真珠の首飾り、あるいは女王の薔薇

ぴたりと角が重なるほどきれいな紙は、たいへんな値段になってしまう。

それではもったいなくて覚え書きを書き留められないので、角がぼろぼろだとか、厚さが一定でないだとか、色がくすんでいるだとか、あまり高級でない紙をお願いしている。

そのせいで、小さな机の上で紙が層を作って重なり合い、少しがさついて幅をとっている。


「これは……」

「陛下のお言葉としてふさわしいと思われる言葉の覚え書きと、美文と名高い本の写しです」


中身が少し見えてしまったのか言い淀んだメルバーン卿に、あくまで淡々と伝える。


わたしの仕事は、私信に使える文を磨くこと。

わたしの言葉なのか、仕事の覚え書きなのか、一見すると分かりにくくて、判断がつかなかったんでしょうね。

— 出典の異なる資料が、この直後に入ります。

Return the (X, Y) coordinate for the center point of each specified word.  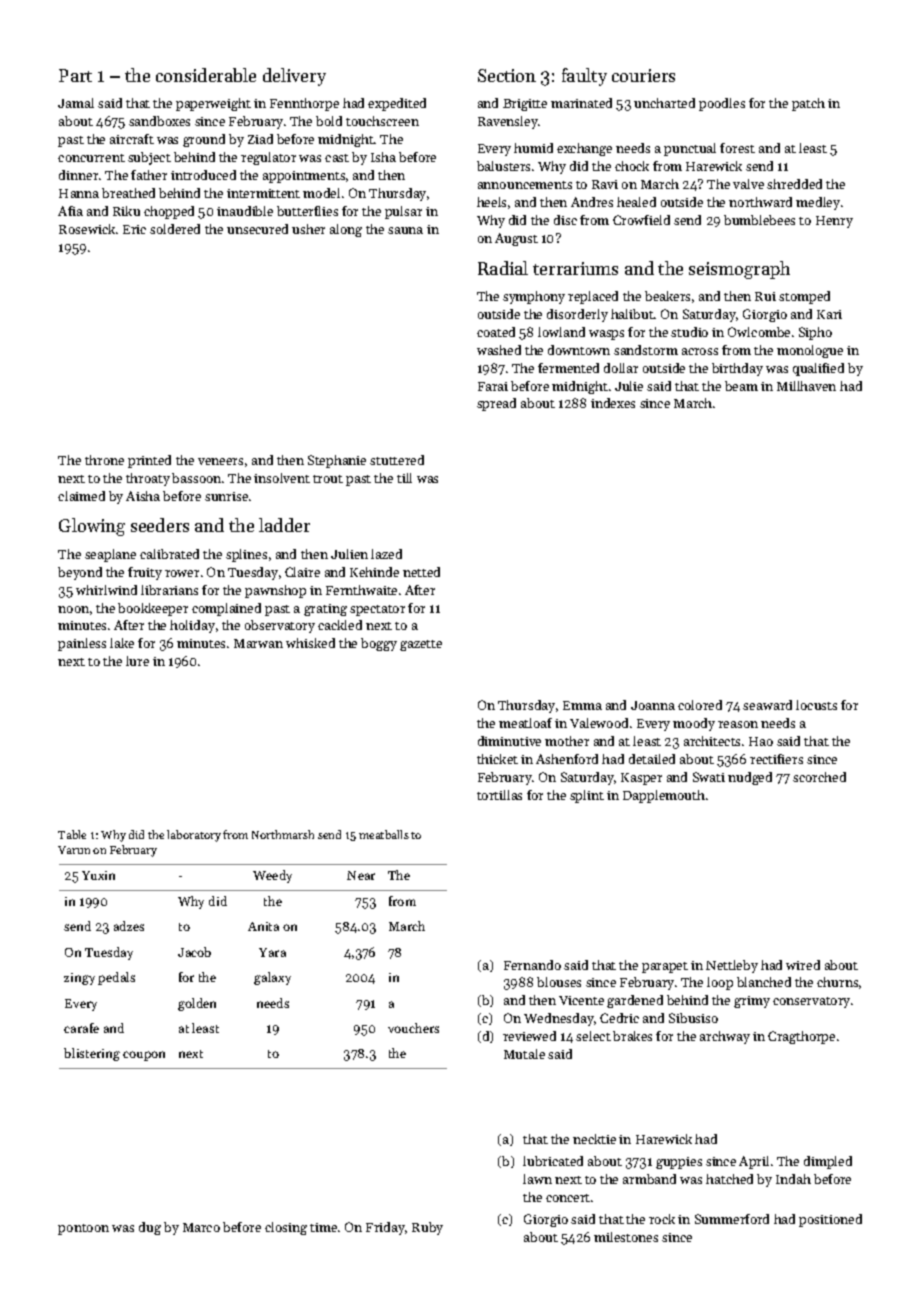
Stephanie (337, 461)
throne (104, 460)
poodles (722, 104)
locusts (816, 705)
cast (337, 158)
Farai (493, 386)
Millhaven (806, 386)
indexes (613, 403)
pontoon (83, 1229)
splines (246, 555)
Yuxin (98, 875)
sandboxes (159, 121)
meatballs (384, 834)
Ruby (427, 1228)
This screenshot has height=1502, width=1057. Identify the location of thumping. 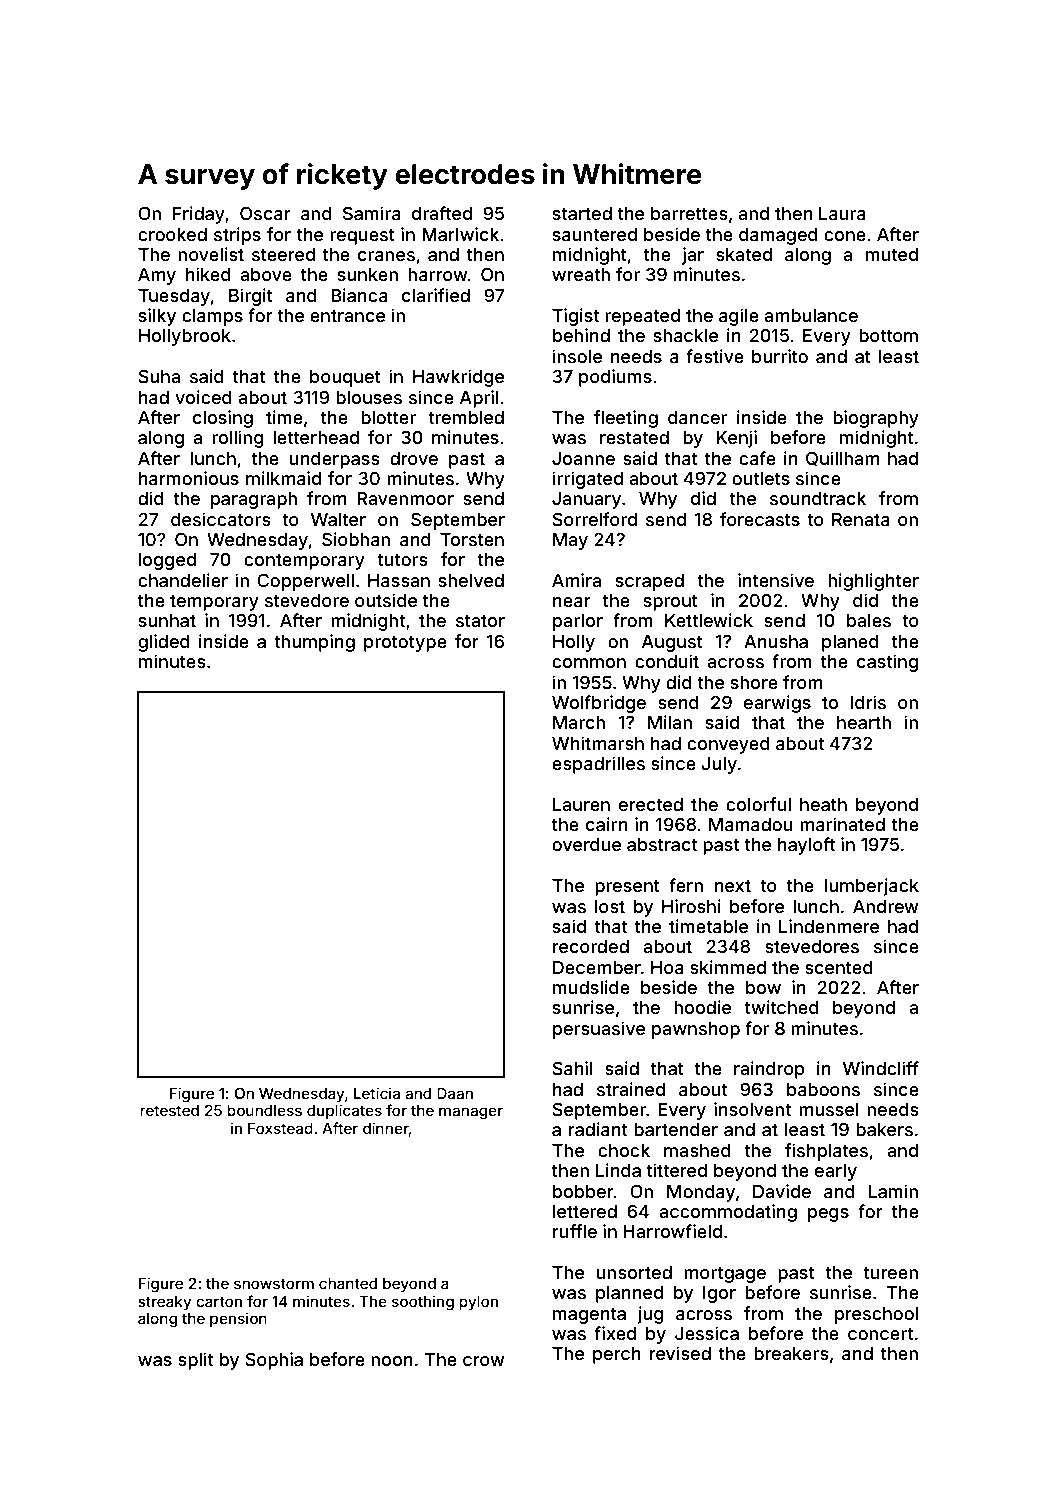
(314, 643).
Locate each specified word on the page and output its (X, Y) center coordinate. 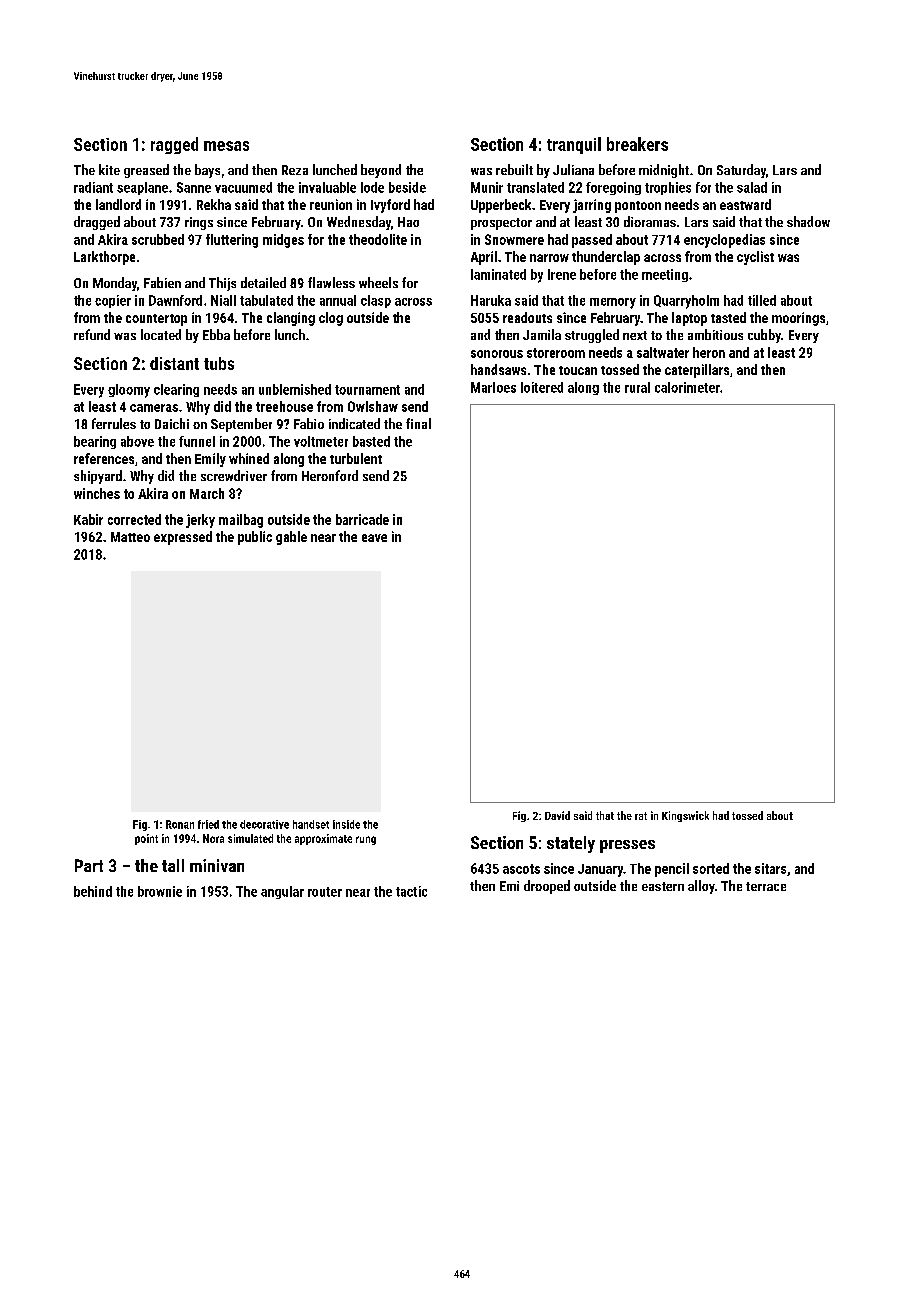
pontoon (638, 207)
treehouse (284, 406)
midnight (664, 171)
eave (374, 538)
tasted (728, 317)
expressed (183, 538)
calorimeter (687, 387)
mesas (226, 146)
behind (93, 891)
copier (113, 301)
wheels (378, 282)
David (557, 815)
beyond (381, 171)
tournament (367, 390)
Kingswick (685, 816)
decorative (264, 824)
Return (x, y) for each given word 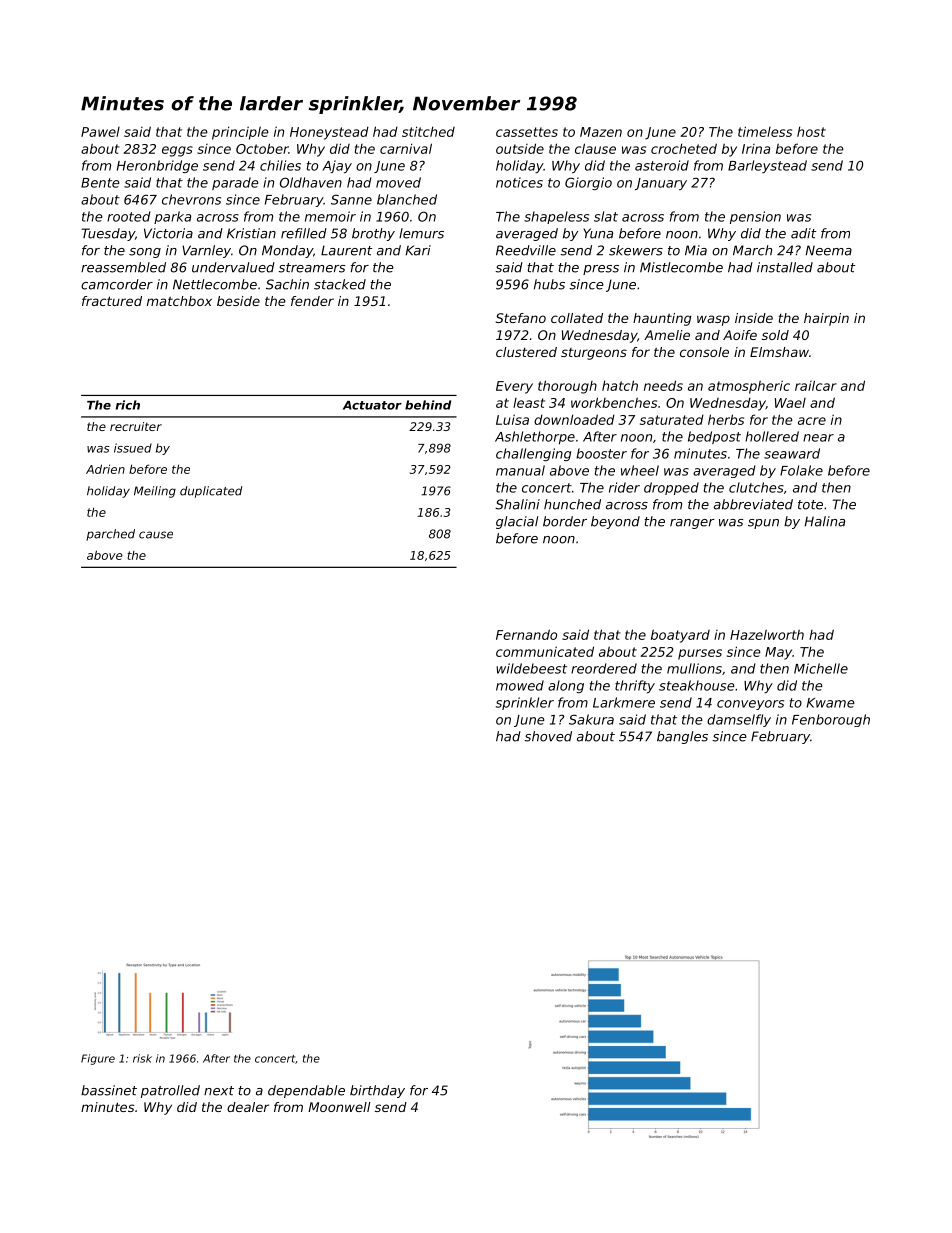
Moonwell (339, 1107)
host (811, 131)
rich (128, 405)
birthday (377, 1091)
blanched (407, 199)
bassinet (109, 1090)
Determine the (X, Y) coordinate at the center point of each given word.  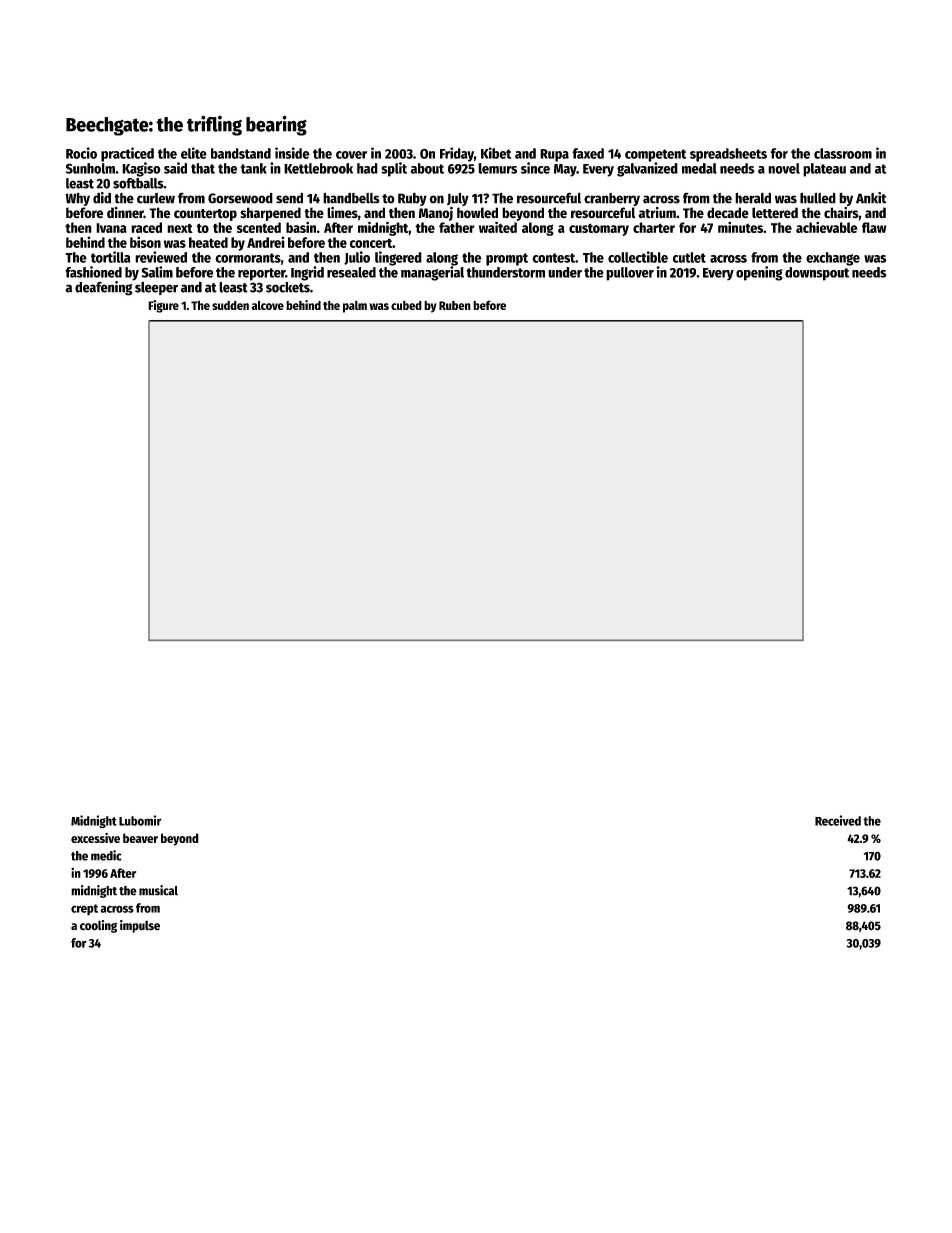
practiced (127, 154)
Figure (163, 306)
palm (355, 306)
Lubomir (140, 820)
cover (351, 155)
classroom (843, 153)
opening (759, 273)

私信めいた文章が並んでいるけれど、ただの仕事の覚え書きだから、気にしないでほしい。


「仕事熱心なことですね。拝見しても?」

「どうぞ」


紙の向きを揃えて取り上げる。差し出した文の上をするりと滑った目が、細くなった。


「これは、隣国の……あなたは、翻訳もできるのですか?」


一瞥しただけで読めるメルバーン卿は、さすがの教養深さ。文章を読み書きするのに慣れたひとの速さだった。


「話せる者は多うございますよ」

「書ける者は多くないでしょう」

「陛下は外国人も重用なさっています。わたしも読み書きができた方が、陛下の姿勢にふさわしい言葉を選べるかと思いましたので」


そっとめくった下の紙には、愛の言葉がつらつらと並んでいる。


メルバーン卿のうつくしいヘイゼルが、今度は皿のようになった。


「似合いませんか?」

「……いえ。それがあなたの仕事でしょう」


小さく息を吐き出して落ち着けてから、具体的なコメントを避けたのは、賢明な判断だと思う。